START Exercise data
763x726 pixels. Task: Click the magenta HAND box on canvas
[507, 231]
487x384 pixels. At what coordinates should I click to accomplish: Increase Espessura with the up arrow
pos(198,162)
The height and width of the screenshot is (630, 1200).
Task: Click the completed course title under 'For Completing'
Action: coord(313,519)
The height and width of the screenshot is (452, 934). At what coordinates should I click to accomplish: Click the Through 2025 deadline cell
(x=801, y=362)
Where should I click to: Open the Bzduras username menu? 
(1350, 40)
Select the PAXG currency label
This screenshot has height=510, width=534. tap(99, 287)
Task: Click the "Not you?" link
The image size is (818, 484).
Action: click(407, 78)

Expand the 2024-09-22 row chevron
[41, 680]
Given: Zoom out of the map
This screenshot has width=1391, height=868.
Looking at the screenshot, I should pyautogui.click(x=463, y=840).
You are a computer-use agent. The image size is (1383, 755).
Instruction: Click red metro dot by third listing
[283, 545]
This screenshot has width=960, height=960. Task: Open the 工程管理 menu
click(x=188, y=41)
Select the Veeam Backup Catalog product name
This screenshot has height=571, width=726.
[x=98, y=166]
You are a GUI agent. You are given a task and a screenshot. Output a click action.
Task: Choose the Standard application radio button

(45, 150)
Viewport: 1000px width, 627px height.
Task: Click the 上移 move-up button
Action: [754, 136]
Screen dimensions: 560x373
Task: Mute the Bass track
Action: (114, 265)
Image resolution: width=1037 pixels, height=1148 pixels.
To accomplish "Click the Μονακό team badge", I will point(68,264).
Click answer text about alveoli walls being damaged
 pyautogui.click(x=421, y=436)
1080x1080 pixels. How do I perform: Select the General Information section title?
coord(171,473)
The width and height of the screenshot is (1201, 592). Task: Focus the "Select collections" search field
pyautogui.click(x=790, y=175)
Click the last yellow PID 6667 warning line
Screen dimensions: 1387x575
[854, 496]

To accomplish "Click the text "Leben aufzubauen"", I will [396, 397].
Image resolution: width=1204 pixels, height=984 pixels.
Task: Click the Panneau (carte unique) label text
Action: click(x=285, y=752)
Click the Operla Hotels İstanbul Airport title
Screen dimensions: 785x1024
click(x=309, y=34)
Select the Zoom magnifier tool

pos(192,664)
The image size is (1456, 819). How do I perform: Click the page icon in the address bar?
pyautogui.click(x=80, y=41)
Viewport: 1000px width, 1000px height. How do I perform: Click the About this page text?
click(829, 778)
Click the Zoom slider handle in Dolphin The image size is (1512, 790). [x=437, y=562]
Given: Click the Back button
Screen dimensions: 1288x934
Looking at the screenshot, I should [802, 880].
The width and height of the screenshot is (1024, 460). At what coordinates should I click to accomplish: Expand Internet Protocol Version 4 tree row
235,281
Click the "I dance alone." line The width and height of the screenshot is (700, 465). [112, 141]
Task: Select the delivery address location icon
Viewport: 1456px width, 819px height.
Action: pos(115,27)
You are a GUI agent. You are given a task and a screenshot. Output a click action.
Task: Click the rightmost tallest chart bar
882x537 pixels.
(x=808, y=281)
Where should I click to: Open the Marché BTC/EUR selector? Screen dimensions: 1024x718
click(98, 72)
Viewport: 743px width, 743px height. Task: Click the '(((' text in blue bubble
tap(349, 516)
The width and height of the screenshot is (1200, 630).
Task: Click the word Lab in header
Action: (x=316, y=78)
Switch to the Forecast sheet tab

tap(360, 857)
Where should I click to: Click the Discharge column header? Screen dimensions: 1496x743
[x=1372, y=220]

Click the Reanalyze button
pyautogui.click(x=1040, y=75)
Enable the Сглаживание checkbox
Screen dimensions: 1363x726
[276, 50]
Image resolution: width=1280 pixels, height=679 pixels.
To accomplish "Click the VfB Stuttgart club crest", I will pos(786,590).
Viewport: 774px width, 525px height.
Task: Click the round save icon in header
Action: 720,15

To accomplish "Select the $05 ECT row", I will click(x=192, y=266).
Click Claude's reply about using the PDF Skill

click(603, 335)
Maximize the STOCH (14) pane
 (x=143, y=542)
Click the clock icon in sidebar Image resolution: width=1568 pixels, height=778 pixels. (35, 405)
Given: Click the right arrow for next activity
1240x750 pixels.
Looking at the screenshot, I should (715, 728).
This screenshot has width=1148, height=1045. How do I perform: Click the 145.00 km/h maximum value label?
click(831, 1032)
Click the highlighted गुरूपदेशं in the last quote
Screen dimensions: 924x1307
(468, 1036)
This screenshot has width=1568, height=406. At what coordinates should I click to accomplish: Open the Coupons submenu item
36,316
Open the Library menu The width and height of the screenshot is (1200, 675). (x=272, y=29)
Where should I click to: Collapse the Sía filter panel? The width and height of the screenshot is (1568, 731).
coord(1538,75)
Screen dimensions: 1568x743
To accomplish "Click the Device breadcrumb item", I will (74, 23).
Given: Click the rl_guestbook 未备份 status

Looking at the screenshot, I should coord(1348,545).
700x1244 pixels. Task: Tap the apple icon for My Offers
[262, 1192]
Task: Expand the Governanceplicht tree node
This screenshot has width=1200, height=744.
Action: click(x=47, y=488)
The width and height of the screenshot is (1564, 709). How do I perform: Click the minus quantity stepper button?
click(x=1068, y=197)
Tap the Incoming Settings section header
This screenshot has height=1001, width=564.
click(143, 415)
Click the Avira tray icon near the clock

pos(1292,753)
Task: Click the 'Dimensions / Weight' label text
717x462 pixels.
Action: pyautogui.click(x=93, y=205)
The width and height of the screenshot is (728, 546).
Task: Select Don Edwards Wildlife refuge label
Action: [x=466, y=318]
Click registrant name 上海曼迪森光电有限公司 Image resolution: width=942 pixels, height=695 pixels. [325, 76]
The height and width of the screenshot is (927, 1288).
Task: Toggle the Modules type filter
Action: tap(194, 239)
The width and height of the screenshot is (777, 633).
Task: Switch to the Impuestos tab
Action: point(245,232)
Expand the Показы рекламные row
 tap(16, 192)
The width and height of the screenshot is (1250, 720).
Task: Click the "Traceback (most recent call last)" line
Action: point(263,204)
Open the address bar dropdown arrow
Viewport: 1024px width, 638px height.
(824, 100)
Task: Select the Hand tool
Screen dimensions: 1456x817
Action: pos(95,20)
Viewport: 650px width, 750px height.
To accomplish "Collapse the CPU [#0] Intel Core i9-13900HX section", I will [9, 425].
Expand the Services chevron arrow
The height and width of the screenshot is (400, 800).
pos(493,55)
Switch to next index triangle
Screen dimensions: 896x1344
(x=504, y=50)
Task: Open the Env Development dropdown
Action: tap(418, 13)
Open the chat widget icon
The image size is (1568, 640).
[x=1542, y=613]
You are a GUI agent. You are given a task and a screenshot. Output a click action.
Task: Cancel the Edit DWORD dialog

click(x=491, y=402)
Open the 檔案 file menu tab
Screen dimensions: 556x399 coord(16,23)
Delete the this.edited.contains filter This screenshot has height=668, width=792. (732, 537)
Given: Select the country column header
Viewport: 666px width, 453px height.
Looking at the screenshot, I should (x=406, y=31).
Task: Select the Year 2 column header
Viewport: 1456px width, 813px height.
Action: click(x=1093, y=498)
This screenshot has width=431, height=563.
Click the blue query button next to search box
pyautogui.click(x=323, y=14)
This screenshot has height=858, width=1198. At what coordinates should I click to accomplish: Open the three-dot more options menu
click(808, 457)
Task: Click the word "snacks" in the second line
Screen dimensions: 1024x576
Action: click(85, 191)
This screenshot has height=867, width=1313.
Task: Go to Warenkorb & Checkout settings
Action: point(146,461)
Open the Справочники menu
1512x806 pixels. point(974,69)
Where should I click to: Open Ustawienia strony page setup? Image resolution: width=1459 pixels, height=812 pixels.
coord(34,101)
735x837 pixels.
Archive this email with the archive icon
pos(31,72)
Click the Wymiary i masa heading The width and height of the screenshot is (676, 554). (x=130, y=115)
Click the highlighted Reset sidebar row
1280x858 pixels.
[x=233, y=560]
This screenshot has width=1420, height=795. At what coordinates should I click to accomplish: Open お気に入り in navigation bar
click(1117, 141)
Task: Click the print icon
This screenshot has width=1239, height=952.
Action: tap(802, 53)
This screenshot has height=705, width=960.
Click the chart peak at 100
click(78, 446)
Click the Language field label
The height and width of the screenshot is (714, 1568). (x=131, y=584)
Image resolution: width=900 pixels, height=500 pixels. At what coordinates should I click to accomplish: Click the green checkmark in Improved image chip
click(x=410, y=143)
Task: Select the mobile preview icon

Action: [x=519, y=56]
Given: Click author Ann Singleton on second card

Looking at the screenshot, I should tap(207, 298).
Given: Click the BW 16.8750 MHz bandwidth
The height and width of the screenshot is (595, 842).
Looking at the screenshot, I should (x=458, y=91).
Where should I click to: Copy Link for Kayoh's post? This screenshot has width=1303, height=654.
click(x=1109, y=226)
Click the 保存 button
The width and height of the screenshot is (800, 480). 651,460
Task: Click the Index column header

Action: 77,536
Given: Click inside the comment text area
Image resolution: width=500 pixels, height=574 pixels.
END Exercise data
Would you show every line in the data above that contains the string "sidebar"?

Click the clock icon in sidebar Image resolution: width=1568 pixels, height=778 pixels. (35, 405)
Click the highlighted Reset sidebar row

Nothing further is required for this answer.